[Stored items from a collection]
═══

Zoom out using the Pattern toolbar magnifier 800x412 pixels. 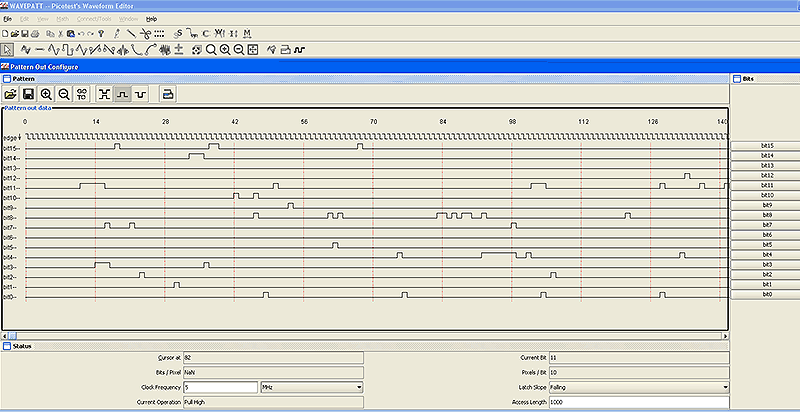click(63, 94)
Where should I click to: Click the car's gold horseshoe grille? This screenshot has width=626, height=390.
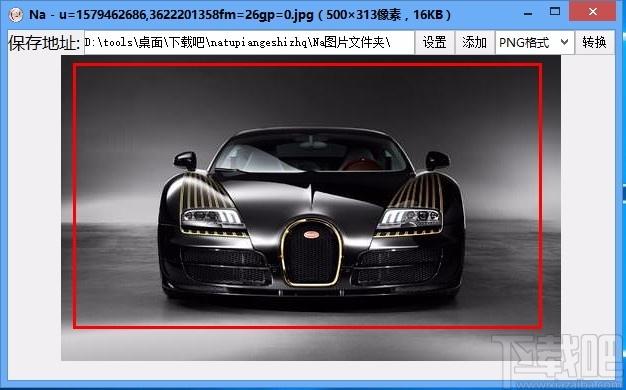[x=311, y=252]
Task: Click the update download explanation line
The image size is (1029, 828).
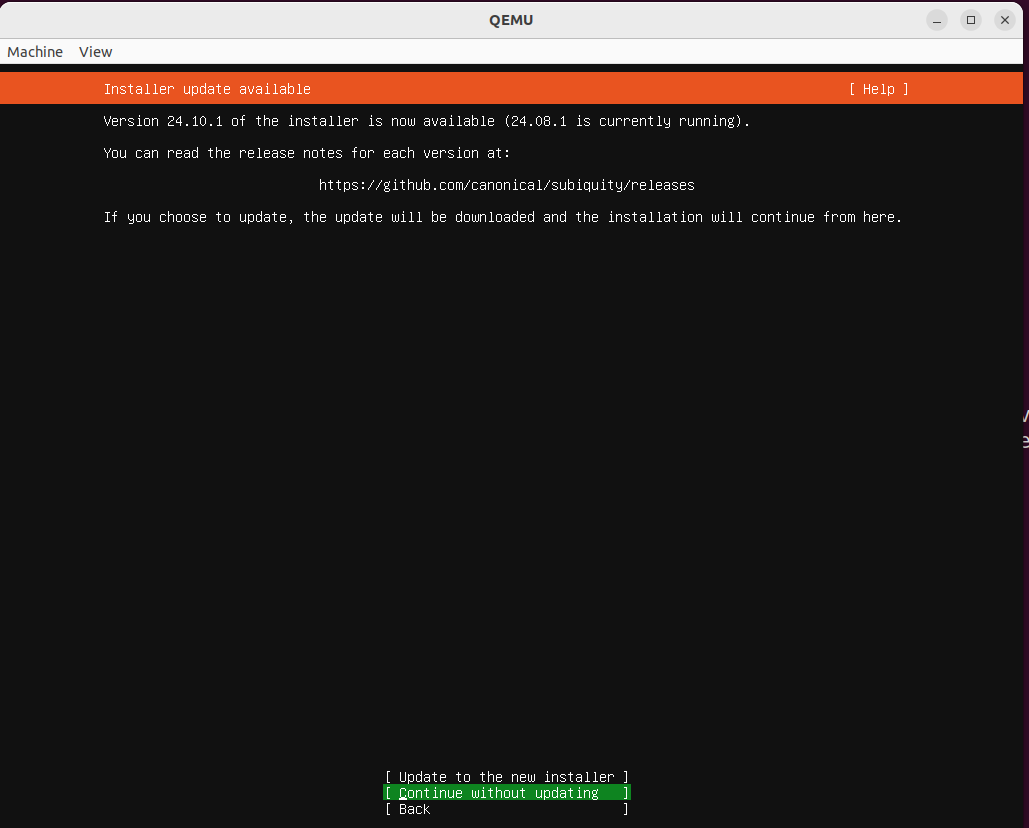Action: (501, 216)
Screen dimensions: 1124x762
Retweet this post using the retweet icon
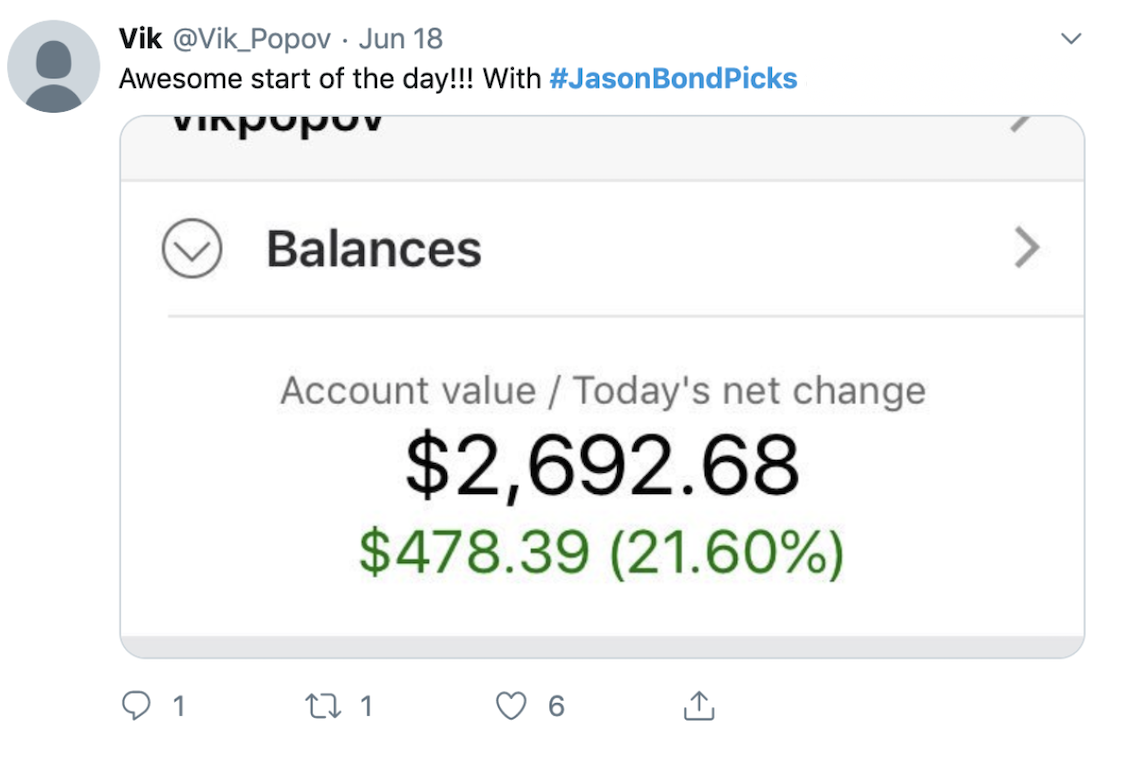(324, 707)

═══

-- About this exercise --
Output a verbatim copy of the lines from the line containing "The image size is (1029, 828)." through the end of the data, both included, without any images.

-- Solution for this task --
The image size is (1029, 828).
Action: (501, 216)
Screen dimensions: 1124x762
Retweet this post using the retweet icon
(324, 707)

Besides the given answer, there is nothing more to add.